▶ [WHAT YOU NEED TO DO]:
Check every line below for the word "zoom" and show those that hold it.

########

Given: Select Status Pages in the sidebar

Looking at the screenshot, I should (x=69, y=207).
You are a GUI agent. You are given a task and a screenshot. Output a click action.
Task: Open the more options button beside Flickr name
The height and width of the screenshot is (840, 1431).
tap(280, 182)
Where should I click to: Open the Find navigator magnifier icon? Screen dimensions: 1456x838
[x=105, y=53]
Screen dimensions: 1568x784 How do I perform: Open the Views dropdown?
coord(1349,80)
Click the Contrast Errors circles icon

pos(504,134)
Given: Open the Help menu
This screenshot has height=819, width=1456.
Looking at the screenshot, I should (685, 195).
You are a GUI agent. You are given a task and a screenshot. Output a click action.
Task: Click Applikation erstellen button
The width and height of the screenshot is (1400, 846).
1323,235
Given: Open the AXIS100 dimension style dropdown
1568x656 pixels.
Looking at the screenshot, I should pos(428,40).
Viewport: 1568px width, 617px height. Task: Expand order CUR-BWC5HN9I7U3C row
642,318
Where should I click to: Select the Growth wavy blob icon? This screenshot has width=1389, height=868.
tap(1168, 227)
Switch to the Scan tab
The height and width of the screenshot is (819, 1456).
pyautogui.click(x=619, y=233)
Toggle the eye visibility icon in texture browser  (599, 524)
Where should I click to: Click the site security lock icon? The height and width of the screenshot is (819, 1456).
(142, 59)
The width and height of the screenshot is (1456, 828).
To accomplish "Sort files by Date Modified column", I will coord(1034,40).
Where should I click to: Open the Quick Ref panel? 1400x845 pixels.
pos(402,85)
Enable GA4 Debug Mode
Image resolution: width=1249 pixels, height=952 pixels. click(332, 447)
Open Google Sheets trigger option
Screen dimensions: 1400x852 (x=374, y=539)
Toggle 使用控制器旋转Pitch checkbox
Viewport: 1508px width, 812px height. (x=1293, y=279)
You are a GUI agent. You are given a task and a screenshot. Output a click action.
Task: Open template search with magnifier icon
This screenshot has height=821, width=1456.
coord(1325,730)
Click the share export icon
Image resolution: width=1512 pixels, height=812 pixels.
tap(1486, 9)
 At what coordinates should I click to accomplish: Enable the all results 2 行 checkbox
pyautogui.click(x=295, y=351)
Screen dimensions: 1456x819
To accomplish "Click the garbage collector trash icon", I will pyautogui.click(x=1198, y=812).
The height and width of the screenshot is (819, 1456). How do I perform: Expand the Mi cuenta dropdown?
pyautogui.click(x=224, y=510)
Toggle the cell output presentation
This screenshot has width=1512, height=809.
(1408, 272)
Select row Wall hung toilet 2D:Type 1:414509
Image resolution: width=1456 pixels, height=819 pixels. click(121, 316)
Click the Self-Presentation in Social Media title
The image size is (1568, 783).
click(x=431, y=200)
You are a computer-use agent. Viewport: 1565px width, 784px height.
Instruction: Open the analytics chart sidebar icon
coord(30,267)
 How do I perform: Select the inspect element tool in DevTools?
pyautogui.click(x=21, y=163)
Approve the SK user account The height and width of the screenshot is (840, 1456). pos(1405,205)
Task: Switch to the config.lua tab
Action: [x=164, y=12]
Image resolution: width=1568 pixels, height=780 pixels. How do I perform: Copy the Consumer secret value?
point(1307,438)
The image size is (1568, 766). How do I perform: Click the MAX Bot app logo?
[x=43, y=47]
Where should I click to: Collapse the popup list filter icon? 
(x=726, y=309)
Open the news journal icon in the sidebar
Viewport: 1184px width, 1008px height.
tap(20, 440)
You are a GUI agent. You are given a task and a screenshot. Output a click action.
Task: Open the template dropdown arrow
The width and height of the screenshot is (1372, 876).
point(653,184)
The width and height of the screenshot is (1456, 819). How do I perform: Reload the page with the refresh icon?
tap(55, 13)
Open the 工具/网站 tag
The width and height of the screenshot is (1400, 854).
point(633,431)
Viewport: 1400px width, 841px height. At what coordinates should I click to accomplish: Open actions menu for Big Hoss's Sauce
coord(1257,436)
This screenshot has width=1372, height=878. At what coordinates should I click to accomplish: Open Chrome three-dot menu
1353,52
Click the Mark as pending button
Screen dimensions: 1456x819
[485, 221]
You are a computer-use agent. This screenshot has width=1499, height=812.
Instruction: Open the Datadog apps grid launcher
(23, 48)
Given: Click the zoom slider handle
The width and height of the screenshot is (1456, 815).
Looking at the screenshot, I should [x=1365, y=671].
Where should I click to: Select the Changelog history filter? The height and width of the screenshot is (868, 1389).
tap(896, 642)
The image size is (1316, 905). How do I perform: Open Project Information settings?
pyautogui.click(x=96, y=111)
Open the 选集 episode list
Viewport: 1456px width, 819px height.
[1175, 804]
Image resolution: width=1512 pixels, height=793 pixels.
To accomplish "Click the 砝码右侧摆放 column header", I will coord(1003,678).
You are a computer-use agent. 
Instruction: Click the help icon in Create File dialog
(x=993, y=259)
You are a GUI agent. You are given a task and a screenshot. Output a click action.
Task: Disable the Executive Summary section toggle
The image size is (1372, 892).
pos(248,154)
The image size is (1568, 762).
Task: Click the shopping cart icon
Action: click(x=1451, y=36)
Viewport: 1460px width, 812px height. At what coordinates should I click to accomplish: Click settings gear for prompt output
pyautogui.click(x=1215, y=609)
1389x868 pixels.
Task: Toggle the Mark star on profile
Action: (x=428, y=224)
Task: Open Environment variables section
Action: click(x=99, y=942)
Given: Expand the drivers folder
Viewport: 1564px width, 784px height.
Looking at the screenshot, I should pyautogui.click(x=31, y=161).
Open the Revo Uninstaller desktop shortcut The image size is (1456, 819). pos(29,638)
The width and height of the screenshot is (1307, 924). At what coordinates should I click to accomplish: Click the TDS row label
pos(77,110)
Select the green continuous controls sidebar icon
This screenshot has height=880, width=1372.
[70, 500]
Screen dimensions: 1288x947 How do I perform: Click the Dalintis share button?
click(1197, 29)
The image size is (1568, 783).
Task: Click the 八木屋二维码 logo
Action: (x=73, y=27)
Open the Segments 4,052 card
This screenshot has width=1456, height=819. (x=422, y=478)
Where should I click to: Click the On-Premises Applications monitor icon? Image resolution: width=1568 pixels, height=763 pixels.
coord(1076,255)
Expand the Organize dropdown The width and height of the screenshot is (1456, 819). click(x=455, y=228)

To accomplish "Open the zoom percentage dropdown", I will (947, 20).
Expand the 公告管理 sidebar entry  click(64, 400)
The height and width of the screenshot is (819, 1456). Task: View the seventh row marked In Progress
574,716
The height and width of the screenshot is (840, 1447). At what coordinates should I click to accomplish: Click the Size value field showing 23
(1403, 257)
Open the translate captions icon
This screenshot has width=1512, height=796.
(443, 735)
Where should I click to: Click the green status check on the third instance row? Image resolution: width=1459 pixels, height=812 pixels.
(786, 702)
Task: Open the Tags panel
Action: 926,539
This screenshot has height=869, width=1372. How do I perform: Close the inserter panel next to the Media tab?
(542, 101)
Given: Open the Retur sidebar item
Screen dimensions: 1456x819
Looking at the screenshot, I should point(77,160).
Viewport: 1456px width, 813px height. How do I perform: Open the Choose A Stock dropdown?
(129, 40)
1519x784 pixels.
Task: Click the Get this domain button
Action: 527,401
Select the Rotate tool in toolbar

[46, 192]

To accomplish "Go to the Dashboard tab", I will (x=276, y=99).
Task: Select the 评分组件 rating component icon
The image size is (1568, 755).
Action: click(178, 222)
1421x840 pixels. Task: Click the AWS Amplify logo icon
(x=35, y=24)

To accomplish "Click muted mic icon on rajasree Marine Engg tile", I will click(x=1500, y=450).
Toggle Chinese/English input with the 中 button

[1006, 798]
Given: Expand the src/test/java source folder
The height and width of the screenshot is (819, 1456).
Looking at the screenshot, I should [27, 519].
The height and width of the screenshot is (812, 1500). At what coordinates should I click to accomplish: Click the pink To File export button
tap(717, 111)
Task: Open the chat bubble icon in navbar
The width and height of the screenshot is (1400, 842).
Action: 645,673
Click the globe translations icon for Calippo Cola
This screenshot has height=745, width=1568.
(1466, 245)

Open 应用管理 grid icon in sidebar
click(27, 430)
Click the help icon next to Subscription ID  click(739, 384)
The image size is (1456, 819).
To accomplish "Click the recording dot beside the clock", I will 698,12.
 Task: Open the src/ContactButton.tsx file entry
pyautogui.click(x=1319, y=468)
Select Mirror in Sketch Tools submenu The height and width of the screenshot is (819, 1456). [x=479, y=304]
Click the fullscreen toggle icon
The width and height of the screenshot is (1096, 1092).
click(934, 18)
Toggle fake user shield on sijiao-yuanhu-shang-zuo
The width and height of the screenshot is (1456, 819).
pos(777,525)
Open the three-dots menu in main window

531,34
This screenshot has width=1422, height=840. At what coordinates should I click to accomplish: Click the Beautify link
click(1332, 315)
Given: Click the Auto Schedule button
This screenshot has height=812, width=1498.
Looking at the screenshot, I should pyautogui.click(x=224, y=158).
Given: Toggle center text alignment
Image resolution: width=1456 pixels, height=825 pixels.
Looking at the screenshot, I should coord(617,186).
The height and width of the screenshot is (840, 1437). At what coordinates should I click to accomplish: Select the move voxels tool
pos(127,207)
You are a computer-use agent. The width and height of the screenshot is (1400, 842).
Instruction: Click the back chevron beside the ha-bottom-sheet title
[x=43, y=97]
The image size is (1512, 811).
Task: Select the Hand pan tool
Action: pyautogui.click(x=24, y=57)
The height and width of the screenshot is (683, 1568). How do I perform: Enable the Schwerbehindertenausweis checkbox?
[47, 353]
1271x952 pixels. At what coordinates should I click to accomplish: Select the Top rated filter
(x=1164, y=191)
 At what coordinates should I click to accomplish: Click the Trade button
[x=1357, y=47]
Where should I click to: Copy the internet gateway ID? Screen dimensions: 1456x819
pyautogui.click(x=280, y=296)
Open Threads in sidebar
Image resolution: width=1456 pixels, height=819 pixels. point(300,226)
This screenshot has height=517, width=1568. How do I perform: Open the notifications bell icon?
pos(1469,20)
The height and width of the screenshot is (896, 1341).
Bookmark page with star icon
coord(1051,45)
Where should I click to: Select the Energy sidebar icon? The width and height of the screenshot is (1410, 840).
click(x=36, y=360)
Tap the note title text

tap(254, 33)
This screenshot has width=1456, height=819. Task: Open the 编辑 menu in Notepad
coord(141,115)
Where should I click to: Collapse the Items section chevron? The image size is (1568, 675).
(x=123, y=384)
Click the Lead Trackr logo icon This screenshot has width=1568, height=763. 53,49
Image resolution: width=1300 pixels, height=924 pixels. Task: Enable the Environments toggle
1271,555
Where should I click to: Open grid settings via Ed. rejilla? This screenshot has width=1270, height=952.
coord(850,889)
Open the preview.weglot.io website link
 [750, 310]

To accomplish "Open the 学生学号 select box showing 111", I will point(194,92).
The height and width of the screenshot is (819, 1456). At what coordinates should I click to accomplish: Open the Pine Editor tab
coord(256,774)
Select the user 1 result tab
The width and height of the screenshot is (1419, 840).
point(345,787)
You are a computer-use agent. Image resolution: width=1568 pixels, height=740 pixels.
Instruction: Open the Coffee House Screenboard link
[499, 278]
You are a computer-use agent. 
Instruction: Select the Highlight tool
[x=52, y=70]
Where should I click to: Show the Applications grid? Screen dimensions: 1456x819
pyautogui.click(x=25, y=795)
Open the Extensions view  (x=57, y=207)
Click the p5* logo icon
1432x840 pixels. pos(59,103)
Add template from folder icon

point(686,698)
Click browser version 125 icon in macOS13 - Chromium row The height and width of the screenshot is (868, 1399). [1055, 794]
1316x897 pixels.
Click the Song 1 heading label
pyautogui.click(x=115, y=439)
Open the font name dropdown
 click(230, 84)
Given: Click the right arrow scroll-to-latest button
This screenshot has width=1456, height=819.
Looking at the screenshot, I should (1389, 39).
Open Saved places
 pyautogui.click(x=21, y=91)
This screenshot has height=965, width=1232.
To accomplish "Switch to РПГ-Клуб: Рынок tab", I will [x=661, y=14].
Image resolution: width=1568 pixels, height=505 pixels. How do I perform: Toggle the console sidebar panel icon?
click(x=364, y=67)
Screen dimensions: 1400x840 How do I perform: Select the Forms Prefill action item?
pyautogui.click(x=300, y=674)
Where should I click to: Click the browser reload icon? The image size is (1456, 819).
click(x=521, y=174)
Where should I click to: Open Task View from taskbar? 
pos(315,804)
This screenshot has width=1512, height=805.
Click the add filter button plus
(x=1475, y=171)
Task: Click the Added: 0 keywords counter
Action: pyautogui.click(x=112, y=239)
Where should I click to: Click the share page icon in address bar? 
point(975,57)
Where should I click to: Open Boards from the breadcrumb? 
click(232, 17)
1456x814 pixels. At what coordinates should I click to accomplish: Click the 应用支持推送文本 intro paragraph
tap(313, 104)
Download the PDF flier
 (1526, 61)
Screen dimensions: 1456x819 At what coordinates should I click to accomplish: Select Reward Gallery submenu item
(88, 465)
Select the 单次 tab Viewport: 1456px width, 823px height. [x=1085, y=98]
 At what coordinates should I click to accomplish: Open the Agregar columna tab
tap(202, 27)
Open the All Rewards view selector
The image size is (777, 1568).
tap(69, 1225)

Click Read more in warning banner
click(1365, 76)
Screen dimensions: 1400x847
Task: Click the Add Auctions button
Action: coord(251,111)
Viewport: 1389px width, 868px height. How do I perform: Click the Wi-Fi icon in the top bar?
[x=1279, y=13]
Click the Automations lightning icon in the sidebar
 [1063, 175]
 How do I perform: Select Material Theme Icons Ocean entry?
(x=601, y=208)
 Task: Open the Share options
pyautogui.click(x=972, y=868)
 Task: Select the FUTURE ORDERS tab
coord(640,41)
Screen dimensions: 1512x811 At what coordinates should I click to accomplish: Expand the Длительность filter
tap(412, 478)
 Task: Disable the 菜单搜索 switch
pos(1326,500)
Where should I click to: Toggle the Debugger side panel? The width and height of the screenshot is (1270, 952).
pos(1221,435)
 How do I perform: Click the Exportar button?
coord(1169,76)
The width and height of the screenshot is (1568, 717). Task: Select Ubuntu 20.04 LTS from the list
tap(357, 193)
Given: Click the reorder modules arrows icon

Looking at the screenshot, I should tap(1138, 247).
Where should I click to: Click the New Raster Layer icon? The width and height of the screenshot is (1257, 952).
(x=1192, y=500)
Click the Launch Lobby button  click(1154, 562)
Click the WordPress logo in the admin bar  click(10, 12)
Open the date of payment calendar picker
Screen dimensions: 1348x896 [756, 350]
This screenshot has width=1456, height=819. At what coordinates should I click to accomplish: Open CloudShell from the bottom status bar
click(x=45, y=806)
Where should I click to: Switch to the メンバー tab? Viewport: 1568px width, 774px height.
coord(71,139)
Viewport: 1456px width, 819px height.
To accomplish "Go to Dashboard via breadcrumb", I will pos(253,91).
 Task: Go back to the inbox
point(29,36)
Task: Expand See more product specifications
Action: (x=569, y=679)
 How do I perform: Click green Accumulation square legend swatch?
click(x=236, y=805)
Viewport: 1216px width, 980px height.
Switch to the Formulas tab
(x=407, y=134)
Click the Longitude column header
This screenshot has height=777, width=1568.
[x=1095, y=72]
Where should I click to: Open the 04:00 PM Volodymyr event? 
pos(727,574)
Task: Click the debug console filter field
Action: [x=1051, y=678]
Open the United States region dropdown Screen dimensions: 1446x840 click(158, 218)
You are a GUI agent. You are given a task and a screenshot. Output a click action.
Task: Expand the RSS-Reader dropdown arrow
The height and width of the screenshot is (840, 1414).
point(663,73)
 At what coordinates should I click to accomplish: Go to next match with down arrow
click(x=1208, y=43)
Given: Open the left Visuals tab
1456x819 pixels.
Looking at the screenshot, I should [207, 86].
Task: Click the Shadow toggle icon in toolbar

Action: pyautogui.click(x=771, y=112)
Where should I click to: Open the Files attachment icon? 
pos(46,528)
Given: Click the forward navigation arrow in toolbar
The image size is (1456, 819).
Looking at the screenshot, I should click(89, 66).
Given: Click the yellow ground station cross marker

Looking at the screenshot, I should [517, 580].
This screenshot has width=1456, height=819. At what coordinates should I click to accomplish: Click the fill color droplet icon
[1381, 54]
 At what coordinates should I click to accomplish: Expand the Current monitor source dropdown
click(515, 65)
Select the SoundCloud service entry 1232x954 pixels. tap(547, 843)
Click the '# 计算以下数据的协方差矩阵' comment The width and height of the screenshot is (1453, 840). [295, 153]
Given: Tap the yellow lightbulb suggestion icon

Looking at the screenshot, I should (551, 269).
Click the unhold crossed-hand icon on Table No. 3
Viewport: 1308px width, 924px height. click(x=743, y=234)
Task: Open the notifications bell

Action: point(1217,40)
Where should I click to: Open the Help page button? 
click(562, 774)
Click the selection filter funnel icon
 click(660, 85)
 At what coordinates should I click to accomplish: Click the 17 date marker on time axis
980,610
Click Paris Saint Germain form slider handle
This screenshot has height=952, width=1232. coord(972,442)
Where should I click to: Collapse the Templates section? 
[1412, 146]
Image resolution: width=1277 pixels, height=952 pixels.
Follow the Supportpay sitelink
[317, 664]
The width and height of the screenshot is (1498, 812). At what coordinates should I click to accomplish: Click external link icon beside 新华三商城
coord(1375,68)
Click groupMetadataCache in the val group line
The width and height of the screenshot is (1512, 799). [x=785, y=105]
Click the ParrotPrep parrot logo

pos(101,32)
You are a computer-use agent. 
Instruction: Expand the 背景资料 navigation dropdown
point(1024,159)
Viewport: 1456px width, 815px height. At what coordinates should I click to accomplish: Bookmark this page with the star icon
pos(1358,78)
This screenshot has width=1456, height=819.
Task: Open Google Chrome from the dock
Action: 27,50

########

▶ [REPLY]:
Given: Click the zoom slider handle
To accomplish "Open the zoom percentage dropdown", I will (947, 20).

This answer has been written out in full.